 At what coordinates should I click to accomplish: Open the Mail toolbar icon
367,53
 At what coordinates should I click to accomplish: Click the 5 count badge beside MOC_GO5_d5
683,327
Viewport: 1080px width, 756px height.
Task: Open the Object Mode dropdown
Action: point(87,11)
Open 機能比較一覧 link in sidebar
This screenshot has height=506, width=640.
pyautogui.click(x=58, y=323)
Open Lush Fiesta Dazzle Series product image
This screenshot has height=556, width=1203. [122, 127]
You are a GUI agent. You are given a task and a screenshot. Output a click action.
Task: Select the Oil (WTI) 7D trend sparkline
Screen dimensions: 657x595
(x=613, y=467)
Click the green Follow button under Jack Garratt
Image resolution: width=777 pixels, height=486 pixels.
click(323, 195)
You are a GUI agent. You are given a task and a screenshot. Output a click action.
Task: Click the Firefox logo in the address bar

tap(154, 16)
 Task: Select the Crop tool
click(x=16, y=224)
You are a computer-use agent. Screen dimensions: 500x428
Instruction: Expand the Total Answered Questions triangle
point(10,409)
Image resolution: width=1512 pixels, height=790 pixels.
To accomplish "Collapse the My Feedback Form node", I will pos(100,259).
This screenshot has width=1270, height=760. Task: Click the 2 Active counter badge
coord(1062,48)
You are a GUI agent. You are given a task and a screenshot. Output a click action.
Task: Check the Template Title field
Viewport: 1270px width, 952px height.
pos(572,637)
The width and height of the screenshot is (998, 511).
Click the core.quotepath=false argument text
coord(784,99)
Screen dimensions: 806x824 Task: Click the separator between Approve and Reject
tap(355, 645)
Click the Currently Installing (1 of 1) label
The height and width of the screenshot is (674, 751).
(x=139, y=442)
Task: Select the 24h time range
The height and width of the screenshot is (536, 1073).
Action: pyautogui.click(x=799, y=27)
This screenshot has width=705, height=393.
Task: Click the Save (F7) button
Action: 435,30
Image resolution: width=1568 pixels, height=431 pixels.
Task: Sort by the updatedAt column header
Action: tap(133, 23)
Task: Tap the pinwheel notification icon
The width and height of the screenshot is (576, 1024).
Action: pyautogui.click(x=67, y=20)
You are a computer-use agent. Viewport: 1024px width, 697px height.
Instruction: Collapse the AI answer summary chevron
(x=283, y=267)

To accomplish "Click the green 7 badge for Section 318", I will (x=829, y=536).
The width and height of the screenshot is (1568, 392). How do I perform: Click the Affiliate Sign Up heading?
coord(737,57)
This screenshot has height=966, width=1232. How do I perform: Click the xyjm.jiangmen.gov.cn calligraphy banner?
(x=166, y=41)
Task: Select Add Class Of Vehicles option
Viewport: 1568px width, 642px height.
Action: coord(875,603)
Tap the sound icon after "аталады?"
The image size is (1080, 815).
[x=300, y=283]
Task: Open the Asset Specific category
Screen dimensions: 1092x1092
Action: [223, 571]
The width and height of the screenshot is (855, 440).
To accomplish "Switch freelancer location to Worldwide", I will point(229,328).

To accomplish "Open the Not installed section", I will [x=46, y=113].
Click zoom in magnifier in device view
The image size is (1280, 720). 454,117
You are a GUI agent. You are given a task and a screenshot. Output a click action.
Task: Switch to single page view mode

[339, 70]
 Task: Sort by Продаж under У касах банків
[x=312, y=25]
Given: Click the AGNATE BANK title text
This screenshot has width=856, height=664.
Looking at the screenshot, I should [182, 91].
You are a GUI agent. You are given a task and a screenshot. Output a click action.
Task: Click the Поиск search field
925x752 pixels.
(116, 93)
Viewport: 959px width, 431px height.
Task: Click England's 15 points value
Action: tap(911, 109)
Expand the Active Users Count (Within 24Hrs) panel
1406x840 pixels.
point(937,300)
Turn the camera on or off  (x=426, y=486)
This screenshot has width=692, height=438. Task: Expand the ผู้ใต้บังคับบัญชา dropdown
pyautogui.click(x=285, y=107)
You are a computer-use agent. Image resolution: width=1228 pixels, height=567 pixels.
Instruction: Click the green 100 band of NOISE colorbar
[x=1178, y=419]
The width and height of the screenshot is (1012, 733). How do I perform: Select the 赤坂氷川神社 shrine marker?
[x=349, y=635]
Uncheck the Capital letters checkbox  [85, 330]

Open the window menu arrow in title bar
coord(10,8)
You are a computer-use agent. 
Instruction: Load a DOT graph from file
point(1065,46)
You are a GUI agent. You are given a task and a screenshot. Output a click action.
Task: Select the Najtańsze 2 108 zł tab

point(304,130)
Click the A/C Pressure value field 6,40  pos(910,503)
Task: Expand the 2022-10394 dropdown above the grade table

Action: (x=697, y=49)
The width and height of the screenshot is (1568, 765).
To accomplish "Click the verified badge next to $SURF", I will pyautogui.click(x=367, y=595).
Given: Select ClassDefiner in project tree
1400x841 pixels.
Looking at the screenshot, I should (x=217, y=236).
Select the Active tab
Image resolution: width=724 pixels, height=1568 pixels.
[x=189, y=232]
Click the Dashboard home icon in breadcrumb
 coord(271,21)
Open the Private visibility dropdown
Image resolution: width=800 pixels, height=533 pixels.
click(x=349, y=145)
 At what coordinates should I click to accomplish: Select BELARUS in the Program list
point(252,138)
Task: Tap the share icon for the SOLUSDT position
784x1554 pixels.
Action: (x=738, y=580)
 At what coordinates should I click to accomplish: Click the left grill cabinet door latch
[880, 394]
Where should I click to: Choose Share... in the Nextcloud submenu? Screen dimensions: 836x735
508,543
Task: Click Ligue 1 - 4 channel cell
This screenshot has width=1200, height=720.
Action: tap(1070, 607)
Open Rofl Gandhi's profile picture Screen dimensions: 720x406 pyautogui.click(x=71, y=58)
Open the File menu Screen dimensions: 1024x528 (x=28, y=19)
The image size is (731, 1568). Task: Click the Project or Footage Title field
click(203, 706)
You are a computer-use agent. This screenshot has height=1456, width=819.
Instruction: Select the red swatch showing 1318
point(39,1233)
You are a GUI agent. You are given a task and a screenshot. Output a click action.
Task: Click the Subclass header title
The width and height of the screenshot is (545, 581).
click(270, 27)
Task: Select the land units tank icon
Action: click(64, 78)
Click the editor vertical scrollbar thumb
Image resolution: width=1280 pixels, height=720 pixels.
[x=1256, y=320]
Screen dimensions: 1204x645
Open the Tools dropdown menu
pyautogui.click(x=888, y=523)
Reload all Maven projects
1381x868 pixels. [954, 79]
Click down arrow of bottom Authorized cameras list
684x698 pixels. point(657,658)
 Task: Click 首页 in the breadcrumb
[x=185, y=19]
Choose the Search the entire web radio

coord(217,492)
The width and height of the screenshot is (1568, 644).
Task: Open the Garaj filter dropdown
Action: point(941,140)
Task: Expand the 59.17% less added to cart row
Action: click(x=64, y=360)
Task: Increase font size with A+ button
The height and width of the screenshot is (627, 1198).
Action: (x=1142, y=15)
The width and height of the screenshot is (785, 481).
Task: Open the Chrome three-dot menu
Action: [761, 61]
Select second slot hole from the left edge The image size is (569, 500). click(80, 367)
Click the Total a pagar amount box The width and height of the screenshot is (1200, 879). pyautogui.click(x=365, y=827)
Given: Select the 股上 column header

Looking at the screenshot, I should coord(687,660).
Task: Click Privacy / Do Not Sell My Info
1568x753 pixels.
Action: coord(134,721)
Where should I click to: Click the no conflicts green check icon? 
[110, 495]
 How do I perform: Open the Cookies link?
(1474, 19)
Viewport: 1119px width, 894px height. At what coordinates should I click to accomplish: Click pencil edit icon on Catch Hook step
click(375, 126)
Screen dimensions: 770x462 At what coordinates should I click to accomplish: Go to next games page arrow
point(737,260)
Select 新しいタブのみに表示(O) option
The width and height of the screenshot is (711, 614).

======

## PROMPT:
Looking at the entries above, copy out every line in which "computer" occurs.

## OUTPUT FOR THIS EXERCISE:
You are a computer-use agent. Screen dimensions: 500x428
You are a computer-use agent. Viewport: 1024px width, 697px height.
You are a computer-use agent. Image resolution: width=1228 pixels, height=567 pixels.
You are a computer-use agent. 
You are a computer-use agent. This screenshot has height=1456, width=819.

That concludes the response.